THE PROBLEM » Arrange the listing below as a JSON list of strings, one string per line, from the line containing "The height and" through the end of the listing, both included. Leave out blank lines and the pictures.
* BEGIN RECORDS FOR PROCESSING *
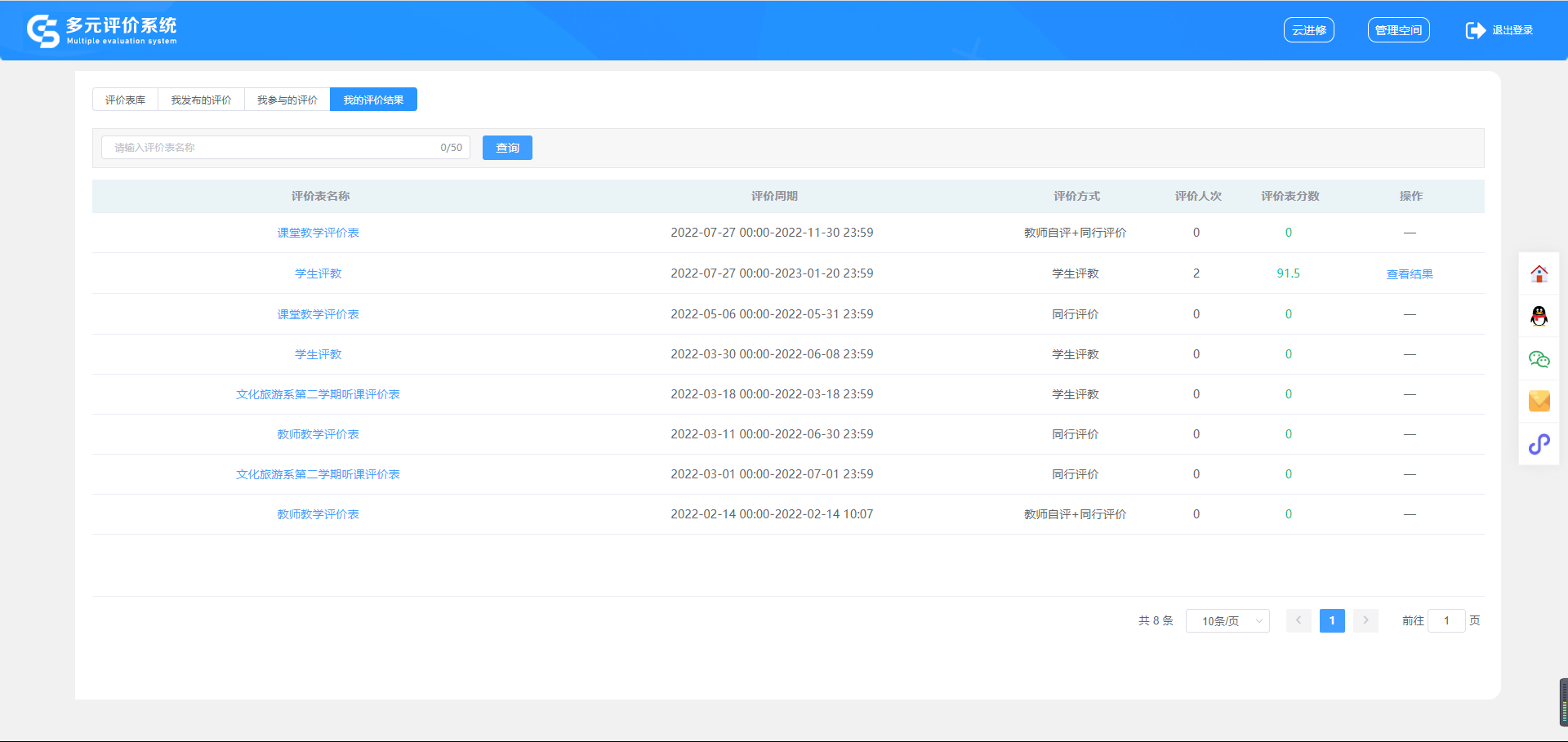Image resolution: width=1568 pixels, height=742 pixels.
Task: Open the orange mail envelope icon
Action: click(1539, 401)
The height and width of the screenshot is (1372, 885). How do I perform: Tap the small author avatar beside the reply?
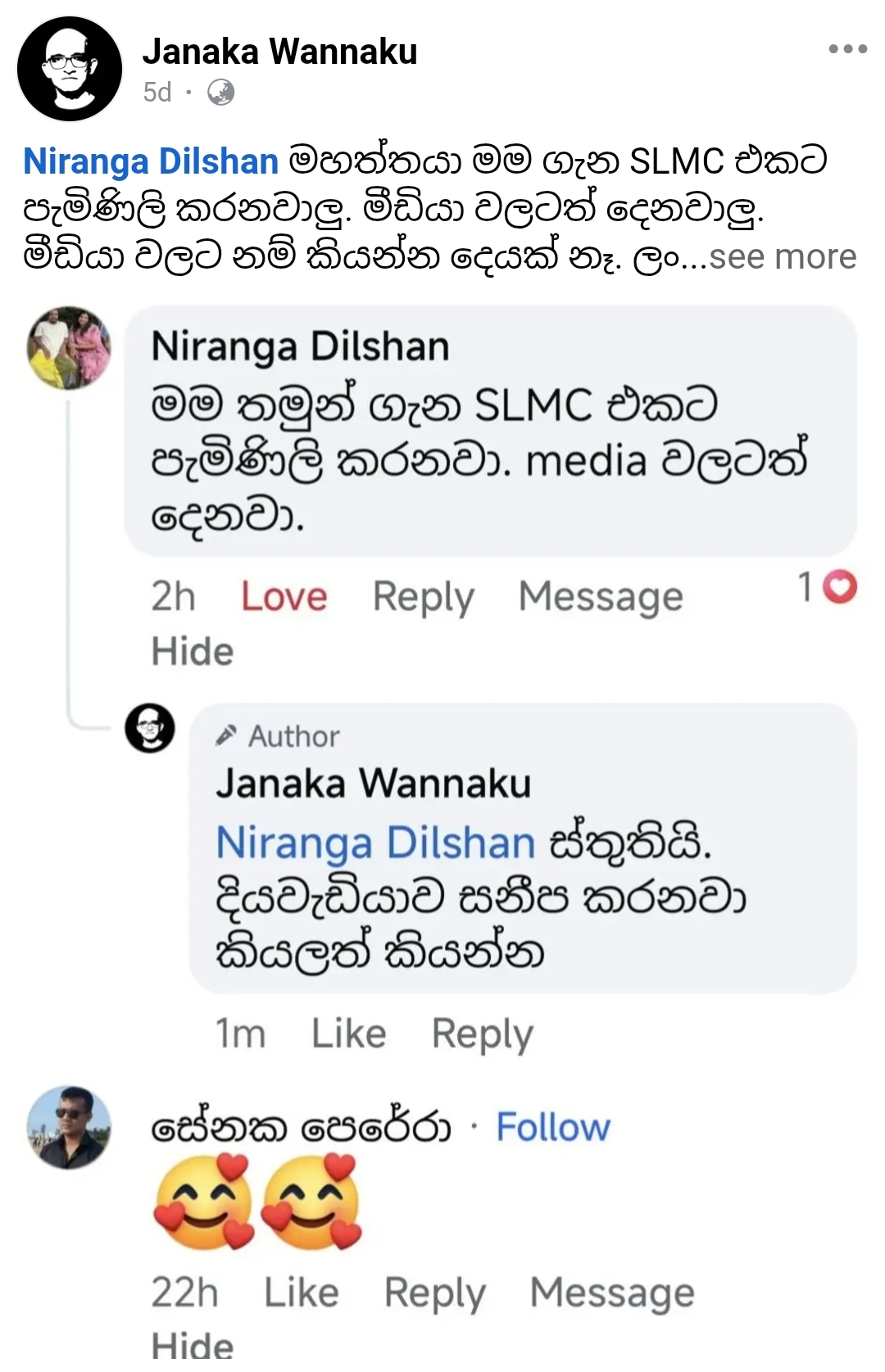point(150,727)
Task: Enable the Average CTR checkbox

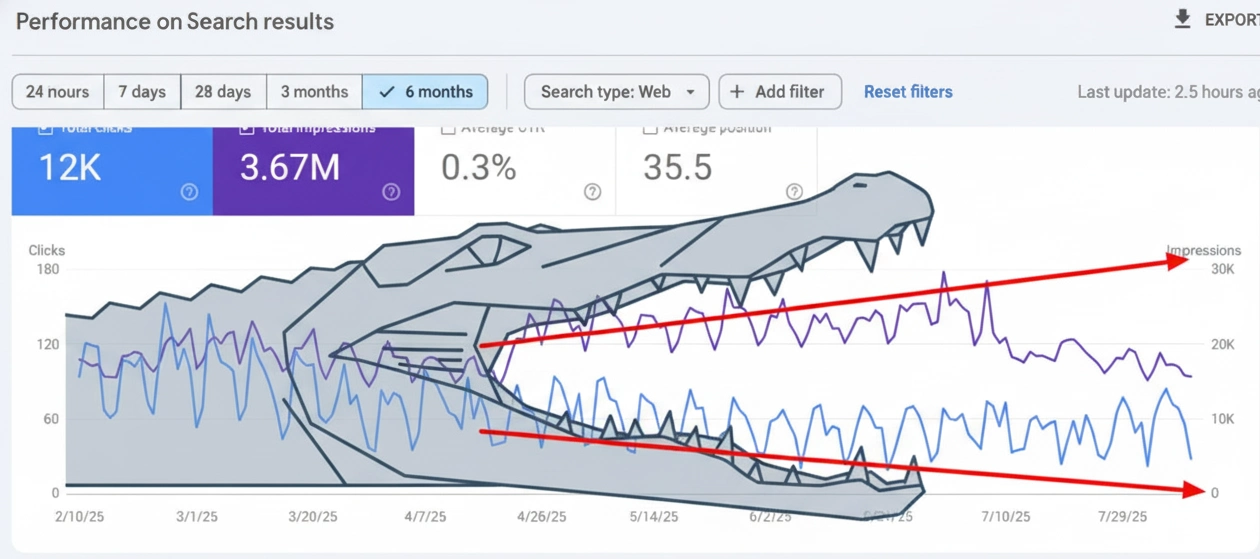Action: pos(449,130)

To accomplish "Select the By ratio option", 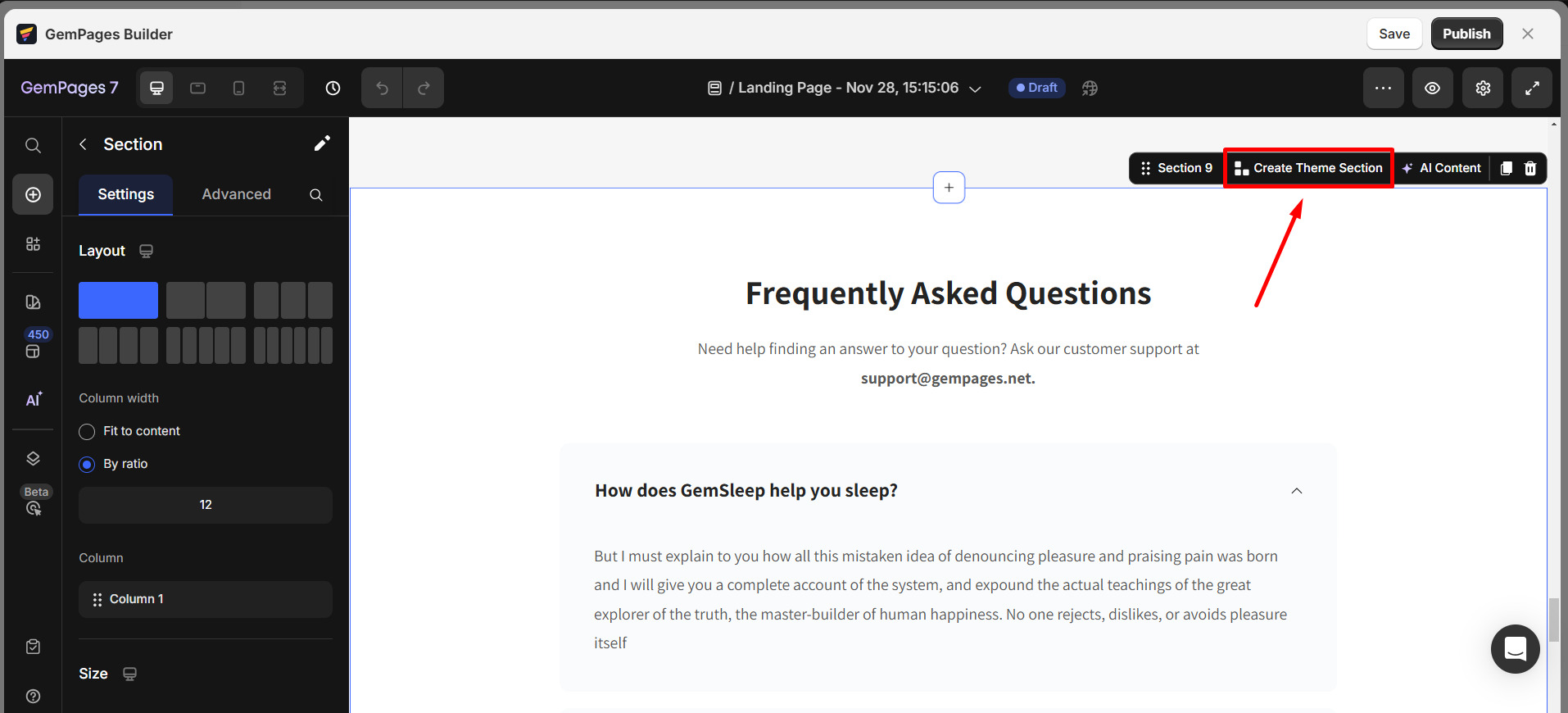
* END RECORDS FOR PROCESSING *
THE ANSWER »
[
  "The height and width of the screenshot is (1372, 885). How do I perform: Tap the small author avatar beside the reply?",
  "point(150,727)",
  "Task: Enable the Average CTR checkbox",
  "Action: pos(449,130)",
  "To accomplish \"Select the By ratio option\", "
]